If anyone can help me by giving me pointers then it would be helpful, thanks.

Yeah, I just got one myself, I don’t have it fully worked out but I can give you the highlights.

A good thing about the NEO6M is that it uses the same voltage level as the BBB (3.3V), and the BBB’s got enough juice you can power it off of the BBB’s power if you wanted to do that (at least if you are powering using a tablet brick). I pull off of the 1,2,3,4 pins of my BBBW (check the model-specific datasheet first on all of this).

Then you directly connect (I’m assuming that you have your NEO on a breakout board already) to the UART1 TX and RX pins on both reversing them (so your NEO TX is to the Beagle’s RX, and RX to TX…think about how serial works and it should make sense).
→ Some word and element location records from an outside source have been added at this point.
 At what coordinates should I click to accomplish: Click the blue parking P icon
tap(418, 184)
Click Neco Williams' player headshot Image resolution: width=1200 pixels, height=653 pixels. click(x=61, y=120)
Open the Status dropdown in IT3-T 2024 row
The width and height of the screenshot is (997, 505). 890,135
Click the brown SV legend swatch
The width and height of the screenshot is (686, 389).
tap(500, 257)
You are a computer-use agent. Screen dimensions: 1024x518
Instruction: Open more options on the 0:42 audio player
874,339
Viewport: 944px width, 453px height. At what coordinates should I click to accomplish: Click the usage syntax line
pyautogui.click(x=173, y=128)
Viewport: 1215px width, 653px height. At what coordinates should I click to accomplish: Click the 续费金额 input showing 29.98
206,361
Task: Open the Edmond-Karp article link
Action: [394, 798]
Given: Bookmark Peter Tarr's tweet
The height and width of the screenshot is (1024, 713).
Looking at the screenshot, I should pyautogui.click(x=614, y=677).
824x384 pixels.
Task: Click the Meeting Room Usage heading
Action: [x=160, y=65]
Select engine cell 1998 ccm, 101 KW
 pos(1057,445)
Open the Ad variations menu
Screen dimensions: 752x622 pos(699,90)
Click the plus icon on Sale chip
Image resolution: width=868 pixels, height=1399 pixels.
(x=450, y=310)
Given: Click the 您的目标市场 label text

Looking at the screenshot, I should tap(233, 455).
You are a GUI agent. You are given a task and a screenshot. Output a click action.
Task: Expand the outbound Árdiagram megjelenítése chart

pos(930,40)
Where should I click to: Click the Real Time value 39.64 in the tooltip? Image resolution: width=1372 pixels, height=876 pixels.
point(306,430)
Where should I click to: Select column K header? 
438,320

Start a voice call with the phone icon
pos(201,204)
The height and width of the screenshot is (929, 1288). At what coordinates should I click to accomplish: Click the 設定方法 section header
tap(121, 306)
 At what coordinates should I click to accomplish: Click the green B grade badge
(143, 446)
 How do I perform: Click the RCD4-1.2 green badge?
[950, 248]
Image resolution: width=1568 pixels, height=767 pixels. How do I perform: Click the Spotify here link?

The difficult part imo is configuring the P8/9 headers so its set up correctly. Apparently 3 ways to do it: you can use an “overlay”, you can change your uEnv.txt file, or there is a pin-config utility that can do it from shell. Apparently…

Once you get it all set up this way, you should be able to talk/listen to it via serial (I’m planning on using the ttyO1, with an oohhh, not a zero, serial abstraction so I can talk to it with UN*X streams a la stdio and C). A lot of people use python (not much of an expert at that).

I think it said it was set up to send its current NMEA string out the TX pin a few times per second by default.

Remember to attach the included antenna. It might also recommend something called a “back plane” which is just a big stretch of tin foil under it. I just have my antenna taped to my breadboard.

You can write to it (hence the bidirectional serial interface). You use its datasheet to figure out what serial commands it takes to modify its internal registers to increase reporting speed, serial configuration and a whole bunch of things the average hobbyist will never use. However you might want faster sampling so I mention that you can write to it.